You work hard gathering your data. It may be very difficult or impossible to recreate if it is lost or corrupted. Successful completion of your research depends on your data being readable. Take the time to understand best practices for data organization.

Proper data organization makes it easier to use your data.  An organized file structure and standard naming tells you what data are contained in a particular file and when it was created. Version control help you keep track of steps taken in your research process. 

Having organized data also makes your research more accessible to other researchers. People who work with your data will want to know what is in each data file, how to access it, when it was created, and much more. Organized data allows others to replicate your research or use your data for further research.

This module lists tips and best practices for data organization.

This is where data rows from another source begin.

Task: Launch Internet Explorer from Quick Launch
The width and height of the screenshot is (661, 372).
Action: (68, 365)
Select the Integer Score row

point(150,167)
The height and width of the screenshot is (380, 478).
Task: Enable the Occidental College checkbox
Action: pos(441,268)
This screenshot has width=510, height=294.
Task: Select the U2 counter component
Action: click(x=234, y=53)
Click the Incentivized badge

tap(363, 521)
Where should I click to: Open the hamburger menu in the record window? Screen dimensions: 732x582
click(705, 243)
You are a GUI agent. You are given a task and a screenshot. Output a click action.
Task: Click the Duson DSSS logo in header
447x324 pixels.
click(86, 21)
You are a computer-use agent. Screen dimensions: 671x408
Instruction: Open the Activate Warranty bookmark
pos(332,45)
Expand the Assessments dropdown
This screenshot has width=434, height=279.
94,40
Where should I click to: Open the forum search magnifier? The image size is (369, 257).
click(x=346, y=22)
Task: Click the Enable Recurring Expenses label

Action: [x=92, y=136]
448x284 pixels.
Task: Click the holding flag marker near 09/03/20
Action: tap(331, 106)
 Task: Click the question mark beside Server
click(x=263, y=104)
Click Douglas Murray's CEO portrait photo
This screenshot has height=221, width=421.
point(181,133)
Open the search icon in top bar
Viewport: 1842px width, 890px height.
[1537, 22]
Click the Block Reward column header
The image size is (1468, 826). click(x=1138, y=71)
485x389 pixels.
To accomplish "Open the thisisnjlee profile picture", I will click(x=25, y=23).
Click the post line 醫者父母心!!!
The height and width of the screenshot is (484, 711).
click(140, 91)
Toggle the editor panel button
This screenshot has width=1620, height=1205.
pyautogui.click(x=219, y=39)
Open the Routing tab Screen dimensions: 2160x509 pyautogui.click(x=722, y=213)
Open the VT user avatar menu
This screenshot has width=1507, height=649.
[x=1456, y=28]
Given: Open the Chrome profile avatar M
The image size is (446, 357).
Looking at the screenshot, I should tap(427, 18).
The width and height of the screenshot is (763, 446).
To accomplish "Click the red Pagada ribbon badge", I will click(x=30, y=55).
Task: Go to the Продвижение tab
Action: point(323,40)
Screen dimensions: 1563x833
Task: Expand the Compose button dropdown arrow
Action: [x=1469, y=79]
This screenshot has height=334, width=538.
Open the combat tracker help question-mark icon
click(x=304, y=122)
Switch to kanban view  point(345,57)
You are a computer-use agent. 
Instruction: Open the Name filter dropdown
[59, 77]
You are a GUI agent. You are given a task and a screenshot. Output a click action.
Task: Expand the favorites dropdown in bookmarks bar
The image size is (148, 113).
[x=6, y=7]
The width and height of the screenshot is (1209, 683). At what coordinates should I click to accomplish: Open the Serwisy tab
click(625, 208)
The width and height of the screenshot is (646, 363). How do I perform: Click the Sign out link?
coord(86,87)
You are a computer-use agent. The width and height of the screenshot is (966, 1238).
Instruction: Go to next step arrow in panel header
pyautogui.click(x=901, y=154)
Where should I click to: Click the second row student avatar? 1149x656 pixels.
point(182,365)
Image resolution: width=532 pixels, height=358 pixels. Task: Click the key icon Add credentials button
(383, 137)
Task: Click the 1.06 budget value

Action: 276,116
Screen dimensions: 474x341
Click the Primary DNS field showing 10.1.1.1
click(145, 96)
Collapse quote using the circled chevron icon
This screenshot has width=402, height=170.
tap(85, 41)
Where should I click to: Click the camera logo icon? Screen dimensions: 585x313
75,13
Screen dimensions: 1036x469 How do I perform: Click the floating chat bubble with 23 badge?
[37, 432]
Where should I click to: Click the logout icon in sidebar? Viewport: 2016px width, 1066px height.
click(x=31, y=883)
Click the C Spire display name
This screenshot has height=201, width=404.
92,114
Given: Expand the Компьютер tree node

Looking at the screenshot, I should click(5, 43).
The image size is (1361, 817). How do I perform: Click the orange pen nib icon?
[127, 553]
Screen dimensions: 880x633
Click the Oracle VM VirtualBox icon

Avoiding Pitfalls: Some Data Organization Case Studies

Here are some data organization problems that have been experienced by other students:

"I found the data that I wanted about tobacco use at the Center for Disease Control web site. In the course of my research, I decided to include the exposure to second hand smoke as part of my analysis. Because I didn't include any variables about second hand smoke in my original data download, I had to go back and download data again. This time, I included the additional variables that I wanted. Unfortunately, I saved the new data file in the same place as the first. Also, I gave them both similar names that didn't distinguish between the two versions. I accidentally used the wrong data file for part of my analysis and now have to redo a bunch of work."

Clear and consistent naming of data files is very important in order to avoid confusion during your research.  Always give your files descriptive names that include information such as download date and version.  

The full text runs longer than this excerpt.